[ЦИТИРУЕМЫЙ ОТРЫВОК]
══════════
Выбрать главу

Как Вы понимаете, в ту минуту, когда карета наезжает на яму, заполненную на четверть, на половину или на три четверти, они дремлют, беседуют или вытягиваются в наиболее удобной позе, полагая себя в полной безопасности; мышцы у путешественников расслаблены, они более или менее отдыхают, расположившись на подушках, вялые, размягченные, убаюканные быстрым бегом — наслаждение, к которому и Вы, сударыня, по Вашему собственному признанию, не равнодушны. И вдруг — удар; люди, ружья, спальные мешки подпрыгивают к потолку, разлетаются, бьются друг об друга; потом, подскочив так еще три или четыре раза, все это снова опускается, но уже в большем количестве, чем всего этого было вначале. На каждое испанское льё приходится по десять таких ям, и, если кто-нибудь захочет оспаривать эти цифры, для убедительности приплюсуем сюда камни, еще не разбитые в щебенку молотами дорожных рабочих, русла рек, которые приходится преодолевать, и поваленные деревья, которые приходится объезжать, — и тогда, вместо десяти опасных мест на льё, насчитаем их тридцать.
══════════
[ЗАДАНИЕ A]
Перепишите без изменений строки листинга ниже: от строки, содержащей «The image size is (1918, 1014).», до строки, содержащей «coordinates (172, 342).», включая обе.

[ПРЕДОСТАВЛЕННЫЕ ЗАПИСИ]
══════════
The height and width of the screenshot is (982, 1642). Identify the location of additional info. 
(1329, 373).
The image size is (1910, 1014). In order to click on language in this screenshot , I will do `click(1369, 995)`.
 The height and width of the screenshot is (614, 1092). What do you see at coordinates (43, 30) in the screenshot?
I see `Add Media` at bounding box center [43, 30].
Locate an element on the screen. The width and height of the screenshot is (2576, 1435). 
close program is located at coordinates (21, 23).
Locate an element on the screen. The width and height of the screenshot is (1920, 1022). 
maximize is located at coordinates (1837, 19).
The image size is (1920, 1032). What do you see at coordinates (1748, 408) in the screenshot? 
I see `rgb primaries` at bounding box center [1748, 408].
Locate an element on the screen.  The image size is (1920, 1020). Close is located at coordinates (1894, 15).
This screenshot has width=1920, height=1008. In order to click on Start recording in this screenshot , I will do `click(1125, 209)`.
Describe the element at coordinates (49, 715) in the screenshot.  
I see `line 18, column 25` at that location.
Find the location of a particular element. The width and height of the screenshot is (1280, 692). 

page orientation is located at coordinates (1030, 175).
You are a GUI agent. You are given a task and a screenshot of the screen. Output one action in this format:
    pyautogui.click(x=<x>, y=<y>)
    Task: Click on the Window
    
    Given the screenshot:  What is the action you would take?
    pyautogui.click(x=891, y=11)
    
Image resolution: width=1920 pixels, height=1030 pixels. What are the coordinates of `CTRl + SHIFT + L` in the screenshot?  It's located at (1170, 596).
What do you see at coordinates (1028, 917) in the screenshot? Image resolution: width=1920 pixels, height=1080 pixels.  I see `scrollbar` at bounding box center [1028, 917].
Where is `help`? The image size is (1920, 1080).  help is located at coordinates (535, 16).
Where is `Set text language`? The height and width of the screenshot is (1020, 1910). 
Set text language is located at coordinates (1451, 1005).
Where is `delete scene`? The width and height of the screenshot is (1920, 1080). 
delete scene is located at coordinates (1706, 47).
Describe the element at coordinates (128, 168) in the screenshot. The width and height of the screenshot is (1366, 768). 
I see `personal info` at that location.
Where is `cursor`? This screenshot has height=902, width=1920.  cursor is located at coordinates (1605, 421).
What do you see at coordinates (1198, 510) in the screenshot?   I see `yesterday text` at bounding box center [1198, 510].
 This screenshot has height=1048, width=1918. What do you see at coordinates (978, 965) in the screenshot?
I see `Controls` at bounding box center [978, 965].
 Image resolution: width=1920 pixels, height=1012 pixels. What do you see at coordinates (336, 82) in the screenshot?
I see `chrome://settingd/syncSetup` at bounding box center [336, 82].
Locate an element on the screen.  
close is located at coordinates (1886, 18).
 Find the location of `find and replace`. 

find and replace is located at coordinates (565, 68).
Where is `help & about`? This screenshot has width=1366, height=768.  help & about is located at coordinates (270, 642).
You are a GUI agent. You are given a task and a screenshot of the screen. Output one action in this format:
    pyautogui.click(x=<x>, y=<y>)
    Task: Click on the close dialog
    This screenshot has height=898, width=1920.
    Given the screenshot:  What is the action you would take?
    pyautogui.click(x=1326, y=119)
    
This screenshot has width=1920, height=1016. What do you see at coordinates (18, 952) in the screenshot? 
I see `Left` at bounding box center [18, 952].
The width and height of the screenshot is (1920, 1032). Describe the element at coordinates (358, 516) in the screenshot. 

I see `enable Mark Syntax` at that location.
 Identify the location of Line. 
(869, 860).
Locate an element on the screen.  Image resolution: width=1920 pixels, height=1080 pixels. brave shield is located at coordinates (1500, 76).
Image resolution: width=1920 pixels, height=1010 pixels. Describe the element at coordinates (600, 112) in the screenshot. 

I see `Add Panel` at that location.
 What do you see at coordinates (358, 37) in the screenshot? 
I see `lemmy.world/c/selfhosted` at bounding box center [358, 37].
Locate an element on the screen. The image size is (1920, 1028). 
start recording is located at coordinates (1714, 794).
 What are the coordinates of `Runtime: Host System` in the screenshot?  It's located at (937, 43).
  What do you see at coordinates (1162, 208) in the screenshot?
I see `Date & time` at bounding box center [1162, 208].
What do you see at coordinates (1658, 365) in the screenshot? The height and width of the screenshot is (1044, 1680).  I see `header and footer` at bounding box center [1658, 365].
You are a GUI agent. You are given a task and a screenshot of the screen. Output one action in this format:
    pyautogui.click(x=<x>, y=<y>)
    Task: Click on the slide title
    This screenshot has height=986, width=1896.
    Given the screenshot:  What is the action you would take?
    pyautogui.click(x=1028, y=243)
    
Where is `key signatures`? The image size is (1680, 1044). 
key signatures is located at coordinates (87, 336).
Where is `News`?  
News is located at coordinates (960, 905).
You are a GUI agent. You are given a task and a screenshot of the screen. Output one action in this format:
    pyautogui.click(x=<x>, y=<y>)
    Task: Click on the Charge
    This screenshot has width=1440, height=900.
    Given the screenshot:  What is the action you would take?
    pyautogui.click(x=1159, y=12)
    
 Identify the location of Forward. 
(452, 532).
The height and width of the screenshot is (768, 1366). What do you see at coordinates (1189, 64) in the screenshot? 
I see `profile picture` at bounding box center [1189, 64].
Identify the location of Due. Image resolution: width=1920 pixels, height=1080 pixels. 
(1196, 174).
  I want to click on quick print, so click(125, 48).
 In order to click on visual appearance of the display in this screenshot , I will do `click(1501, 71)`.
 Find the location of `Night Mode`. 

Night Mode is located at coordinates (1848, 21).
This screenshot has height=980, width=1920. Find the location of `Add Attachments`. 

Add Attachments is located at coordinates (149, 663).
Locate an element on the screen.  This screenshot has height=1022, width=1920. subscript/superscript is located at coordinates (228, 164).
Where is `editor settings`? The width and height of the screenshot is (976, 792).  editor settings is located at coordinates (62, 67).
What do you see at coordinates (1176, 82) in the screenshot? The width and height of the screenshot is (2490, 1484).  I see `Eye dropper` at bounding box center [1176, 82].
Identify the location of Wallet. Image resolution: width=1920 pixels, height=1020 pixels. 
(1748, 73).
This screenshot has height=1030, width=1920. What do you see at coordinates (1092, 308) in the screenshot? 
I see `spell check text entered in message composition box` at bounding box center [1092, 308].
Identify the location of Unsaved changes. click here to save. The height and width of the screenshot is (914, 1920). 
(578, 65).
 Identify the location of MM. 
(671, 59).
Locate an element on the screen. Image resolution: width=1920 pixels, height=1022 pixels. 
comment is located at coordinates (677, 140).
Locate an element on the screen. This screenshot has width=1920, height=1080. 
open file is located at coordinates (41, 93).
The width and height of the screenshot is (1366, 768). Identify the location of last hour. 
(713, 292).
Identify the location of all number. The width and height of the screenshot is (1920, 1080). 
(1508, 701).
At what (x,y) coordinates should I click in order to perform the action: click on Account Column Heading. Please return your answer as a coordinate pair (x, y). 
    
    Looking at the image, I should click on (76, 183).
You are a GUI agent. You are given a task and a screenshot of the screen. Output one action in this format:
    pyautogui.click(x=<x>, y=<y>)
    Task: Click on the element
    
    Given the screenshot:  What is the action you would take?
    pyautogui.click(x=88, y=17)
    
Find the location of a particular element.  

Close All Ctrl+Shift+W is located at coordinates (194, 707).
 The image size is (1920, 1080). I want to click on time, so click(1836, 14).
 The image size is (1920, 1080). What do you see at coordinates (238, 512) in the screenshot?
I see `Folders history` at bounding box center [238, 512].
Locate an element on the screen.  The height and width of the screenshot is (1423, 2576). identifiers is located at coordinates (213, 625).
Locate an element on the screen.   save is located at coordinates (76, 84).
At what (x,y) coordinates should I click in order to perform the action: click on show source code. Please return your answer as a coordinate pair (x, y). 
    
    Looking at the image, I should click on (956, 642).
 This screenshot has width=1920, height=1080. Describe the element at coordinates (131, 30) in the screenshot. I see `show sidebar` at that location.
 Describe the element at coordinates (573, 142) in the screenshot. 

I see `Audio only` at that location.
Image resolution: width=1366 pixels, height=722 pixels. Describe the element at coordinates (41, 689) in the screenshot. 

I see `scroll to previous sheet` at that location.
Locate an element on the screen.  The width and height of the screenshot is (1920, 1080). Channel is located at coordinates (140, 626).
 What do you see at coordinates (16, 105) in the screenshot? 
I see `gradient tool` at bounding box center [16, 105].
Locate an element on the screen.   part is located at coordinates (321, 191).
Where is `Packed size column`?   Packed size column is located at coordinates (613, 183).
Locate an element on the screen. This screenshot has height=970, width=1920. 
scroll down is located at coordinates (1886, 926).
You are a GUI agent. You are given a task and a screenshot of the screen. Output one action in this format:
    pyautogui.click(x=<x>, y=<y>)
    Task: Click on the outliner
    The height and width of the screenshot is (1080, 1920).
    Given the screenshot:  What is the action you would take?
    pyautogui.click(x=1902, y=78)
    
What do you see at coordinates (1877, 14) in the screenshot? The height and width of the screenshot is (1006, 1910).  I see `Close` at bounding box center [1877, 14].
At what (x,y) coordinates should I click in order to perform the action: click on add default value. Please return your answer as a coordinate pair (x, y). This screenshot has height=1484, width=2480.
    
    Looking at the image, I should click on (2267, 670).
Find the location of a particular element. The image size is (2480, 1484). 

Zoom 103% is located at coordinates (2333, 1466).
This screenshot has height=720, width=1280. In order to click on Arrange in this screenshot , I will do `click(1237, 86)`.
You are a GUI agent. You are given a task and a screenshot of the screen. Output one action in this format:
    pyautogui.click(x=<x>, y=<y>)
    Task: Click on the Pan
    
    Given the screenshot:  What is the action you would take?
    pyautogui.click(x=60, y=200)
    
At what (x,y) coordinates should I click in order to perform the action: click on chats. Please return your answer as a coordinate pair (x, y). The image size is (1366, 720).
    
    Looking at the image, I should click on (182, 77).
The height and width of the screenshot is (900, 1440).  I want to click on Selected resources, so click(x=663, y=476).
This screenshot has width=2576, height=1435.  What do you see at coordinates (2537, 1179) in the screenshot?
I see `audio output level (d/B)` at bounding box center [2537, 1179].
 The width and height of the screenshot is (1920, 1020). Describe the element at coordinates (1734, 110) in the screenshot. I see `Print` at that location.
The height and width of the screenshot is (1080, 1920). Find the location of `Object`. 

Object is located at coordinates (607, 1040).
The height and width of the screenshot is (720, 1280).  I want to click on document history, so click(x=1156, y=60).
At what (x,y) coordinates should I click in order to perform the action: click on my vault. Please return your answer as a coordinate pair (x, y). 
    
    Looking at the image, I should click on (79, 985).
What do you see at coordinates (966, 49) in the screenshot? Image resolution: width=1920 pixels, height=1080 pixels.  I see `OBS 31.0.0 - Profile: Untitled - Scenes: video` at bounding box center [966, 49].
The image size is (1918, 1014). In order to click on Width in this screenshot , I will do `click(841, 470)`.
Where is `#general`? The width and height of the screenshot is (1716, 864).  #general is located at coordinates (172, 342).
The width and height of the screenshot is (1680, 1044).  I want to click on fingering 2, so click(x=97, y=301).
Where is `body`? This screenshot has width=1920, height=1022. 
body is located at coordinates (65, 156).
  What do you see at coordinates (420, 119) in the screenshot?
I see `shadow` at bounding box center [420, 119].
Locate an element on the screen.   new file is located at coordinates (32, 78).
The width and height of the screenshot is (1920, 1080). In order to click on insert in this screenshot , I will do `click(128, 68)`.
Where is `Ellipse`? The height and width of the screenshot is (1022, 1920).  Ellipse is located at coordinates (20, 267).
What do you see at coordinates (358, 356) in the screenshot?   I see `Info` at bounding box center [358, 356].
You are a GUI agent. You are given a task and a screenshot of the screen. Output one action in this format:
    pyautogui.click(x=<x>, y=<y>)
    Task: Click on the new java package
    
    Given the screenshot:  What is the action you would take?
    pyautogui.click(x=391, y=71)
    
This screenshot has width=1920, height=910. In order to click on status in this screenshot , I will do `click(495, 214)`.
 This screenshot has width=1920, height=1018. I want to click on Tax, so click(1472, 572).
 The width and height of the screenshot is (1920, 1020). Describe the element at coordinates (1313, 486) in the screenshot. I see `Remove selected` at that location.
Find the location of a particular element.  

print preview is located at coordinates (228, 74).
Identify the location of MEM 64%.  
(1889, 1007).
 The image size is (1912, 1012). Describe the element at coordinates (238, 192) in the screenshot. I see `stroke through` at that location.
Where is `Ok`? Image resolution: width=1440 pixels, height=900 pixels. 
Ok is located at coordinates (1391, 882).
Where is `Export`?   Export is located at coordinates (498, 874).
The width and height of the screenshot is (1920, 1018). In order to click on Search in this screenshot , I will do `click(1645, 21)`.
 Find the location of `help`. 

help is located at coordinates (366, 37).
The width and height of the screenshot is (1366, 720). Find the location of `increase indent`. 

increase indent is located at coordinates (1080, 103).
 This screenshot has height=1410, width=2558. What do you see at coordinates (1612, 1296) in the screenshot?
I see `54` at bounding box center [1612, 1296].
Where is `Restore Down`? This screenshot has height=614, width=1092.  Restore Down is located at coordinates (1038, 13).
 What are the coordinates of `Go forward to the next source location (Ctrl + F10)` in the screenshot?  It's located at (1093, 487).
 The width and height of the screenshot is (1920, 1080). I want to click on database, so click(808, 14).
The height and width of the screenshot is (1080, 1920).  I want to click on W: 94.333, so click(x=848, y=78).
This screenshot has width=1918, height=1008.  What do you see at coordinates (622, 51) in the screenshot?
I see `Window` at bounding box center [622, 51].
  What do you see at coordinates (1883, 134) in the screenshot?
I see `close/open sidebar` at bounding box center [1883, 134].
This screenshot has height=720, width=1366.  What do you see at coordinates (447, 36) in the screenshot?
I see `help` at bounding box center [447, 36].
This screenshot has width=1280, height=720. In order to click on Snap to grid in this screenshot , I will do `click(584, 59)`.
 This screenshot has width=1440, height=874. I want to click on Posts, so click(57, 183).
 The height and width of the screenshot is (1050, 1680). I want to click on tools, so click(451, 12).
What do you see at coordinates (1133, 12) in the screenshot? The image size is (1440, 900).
══════════
[ЗАДАНИЕ B]
Переведите на английский предложение из отрывка о дорожных ямах: «И вдруг — удар; люди, ружья, спальные мешки подпрыгивают к потолку, разлетаются, бьются друг об друга; потом, подскочив так еще три или четыре раза, все это снова опускается, но уже в большем количестве, чем всего этого было вначале».

[ОТВЕТ A]
The image size is (1918, 1014). In order to click on Width in this screenshot , I will do `click(841, 470)`.
Where is `#general`? The width and height of the screenshot is (1716, 864).  #general is located at coordinates (172, 342).

[ОТВЕТ B]
And suddenly there is a jolt; people, rifles and sleeping bags leap up to the ceiling, fly apart and knock against one another; then, after bouncing like this three or four more times, it all comes down again, but now in a greater quantity than there was of it at the start.